Embracing technology as part of the drive to halve food loss and waste is a key factor in keeping the food system within environmental limits and ensuring the global population can be sustainably fed by 2050, according to a study released recently.
As the research clearly states, the food system is a major contributor to several environmental impacts, including climate change. But without deploying significant technological changes as part of an overall strategy to mitigate these impacts, the effects could increase by 50 to 90 per cent as a result of factors, including increasing population levels.
Addressing the issue of food waste is one way that the environmental impacts can be reduced. With more than a third of all produce either lost before sale or wasted by households, we need to rethink our entire relationship with food, which must be driven from the top. While changing consumer education and expectation is essential, as is the drive to increase biodiversity, it will be within the food supply chain that these changes come together.
Digitisation is key to driving these systemic changes and reducing waste at each stage of the supply chain. From production to processing and from the retailer to the consumer’s home, it is vital to manage temperatures throughout the entire cold chain to maintain product integrity. Refrigeration has a vital role to play in extending the shelf-life of food, and it is estimated that by extending the shelf-life of a product by just one day could equate to a 5% reduction in avoidable waste. Effective chilling can not only increase shelf-life, but also improve the quality and aesthetic of the product by maintaining flavour, colour and texture. This can lead to an improved customer experience, avoiding products being wasted due to them looking unpleasant and being disregarded by retailers and customers.
Utilising IoT technology to leverage real-time machine data will enable enhanced visibility and performance of refrigeration estates, which can identify opportunities for automation, critical prevention and where necessary – corrective action.
Critically, this is currently being achieved in some retail environments by layering digitisation over existing infrastructure.
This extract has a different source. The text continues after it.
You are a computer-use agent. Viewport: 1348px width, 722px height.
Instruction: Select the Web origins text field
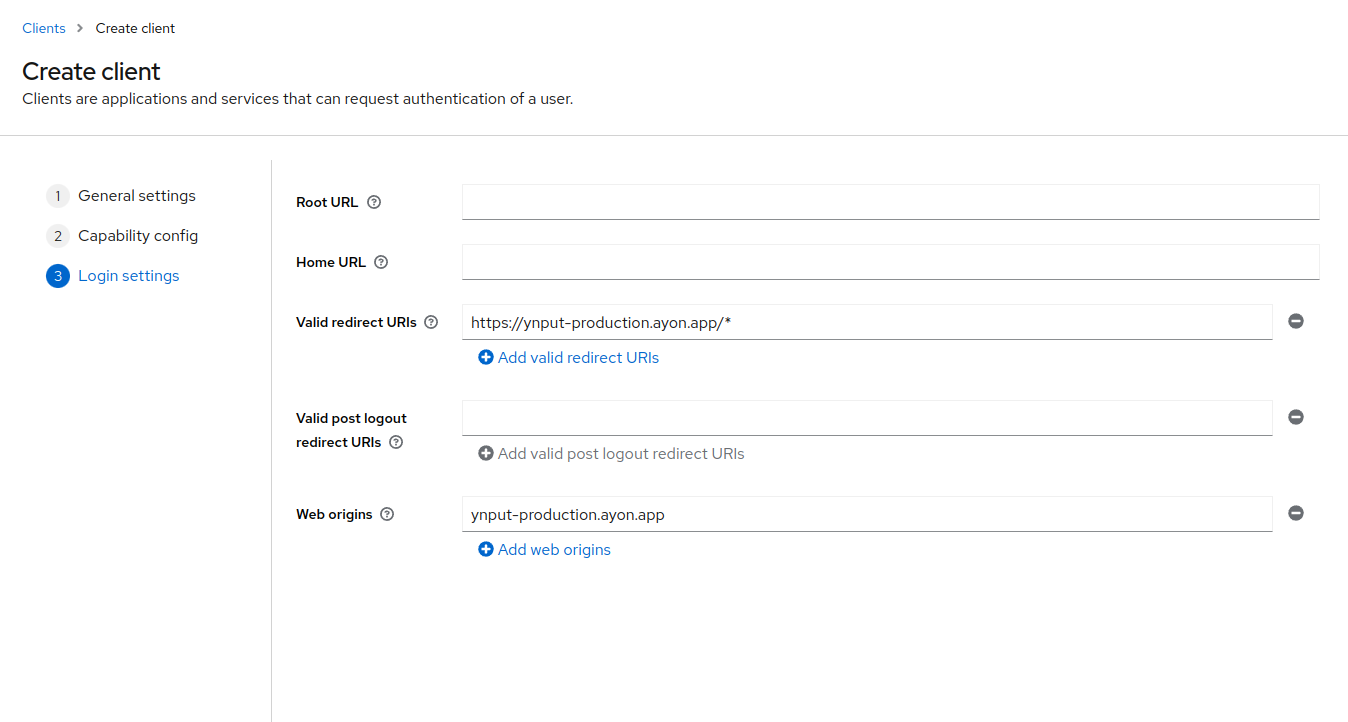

Clearly it is not feasible for retailers to rip and replace control infrastructure across hundreds or thousands of locations – this would be cost prohibitive. Instead, by leveraging real-time edge-based processing to enable immediate change and drive predictive regimes, IoT capacity can be achieved at pace with minimal downtime and without the need for significant capital investment.
This is an innovative and pragmatic method of using technology to drive down food waste, but in order for it to have the desired impact across the entire cold chain, a joined-up approach to managing temperature controlled environments is essential. Adopting effective and efficient cooling strategies throughout the cold chain will not only ensure the highest levels of safety and quality of the end product, but also decrease waste and energy consumption considerably.
A fundamental change to the food chain is not an overnight process, but embracing technology as part of an overall strategy to address the wastage endemic is a colossal step in the right direction towards delivering essential change in global food production and consumption.